Sent from my tamagotchi
Ps: o texto de domingo veio com uma semana de antecedência porque no próximo eu vou estar apresentando (online) a literatura latino-americana de ficção científica na 80º edição da Convenção Mundial de Ficção Científica, a Chicon. Então estarei mais focada em fazer bonito representando o Brasil por lá - junto com a Ana, a Iana e o Thiago - e não vou conseguir vir fazer bonito para vocês aqui.
Mas o texto de quinta-feira vem normalmente. Preparem-se que vem projeto de textos novos por aqui e eu vou contar com a participação de vocês.
Amei demais essa edição. Acho que rende uma boa conversa a relação entre arte e capitalismo, nesse tema de redes como galerias ou museus, trazendo a arte também como possibilidade de contestação ao sistema.

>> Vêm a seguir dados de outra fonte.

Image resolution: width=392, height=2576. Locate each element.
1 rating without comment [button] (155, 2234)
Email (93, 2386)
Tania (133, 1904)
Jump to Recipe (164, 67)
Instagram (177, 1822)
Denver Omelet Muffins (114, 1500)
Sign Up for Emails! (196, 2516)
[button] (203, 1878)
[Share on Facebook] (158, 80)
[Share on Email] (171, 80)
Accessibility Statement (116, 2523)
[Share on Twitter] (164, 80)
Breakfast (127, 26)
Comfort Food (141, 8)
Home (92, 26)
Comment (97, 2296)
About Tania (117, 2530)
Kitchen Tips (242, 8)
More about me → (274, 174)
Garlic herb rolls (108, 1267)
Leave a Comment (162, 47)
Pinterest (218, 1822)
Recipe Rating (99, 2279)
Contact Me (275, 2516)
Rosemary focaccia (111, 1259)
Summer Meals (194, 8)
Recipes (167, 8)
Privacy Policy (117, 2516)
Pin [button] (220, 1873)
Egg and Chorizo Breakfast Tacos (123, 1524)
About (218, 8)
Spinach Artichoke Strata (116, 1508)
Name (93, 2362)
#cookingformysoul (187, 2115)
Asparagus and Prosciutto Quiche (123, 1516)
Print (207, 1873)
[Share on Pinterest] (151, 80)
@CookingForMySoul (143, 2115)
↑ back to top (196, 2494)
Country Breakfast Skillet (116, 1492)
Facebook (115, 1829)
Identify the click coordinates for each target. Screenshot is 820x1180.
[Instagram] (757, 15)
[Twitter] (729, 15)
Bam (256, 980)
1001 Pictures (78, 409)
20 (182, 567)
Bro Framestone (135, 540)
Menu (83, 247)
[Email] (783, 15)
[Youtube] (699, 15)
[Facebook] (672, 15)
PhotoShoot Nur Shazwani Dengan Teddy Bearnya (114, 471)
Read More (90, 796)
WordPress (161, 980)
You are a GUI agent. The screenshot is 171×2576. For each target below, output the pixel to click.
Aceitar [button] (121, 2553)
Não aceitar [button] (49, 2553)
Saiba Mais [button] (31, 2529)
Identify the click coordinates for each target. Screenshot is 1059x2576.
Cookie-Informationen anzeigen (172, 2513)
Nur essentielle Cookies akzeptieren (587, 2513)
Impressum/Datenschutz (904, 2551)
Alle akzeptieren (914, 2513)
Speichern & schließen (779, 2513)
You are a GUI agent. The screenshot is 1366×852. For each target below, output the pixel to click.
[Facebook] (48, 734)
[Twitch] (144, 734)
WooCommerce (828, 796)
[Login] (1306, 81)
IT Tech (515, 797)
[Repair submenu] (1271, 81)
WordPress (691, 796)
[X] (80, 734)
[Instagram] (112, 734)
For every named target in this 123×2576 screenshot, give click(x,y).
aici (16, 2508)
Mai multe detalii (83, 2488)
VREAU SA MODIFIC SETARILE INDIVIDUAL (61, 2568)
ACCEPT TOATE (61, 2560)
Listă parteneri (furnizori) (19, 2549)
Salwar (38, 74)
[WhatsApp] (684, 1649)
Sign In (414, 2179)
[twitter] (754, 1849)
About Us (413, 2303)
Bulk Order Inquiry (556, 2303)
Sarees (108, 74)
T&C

Mas sem dúvida o capitalismo é a grande chave para pensar o mundo hoje, e seu texto mostra isso maravilhosamente. Um sistema que vem assumindo uma versão das mais emocionalmente impactantes, levando as pessoas a se autoproduzir como conteúdo de forma voluntária para alimentar as redes.
Estou citando da minha cabeça, mas teve um lance no uso do ícone do coração, não teve? Antes era usado o símbolo do joinha. Posso tar errada tb.